### RECORDED DATA ###
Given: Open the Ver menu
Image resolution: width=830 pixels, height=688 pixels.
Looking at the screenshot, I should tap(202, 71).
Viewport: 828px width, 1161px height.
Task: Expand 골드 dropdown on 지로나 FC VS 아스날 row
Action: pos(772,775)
###
» **STATED PROBLEM**: Swap "menu" for "panel" throughout the listing, and reproduce every other part without change.

» **RESPONSE TO THIS EXERCISE**:
Given: Open the Ver panel
Image resolution: width=830 pixels, height=688 pixels.
Looking at the screenshot, I should tap(202, 71).
Viewport: 828px width, 1161px height.
Task: Expand 골드 dropdown on 지로나 FC VS 아스날 row
Action: pos(772,775)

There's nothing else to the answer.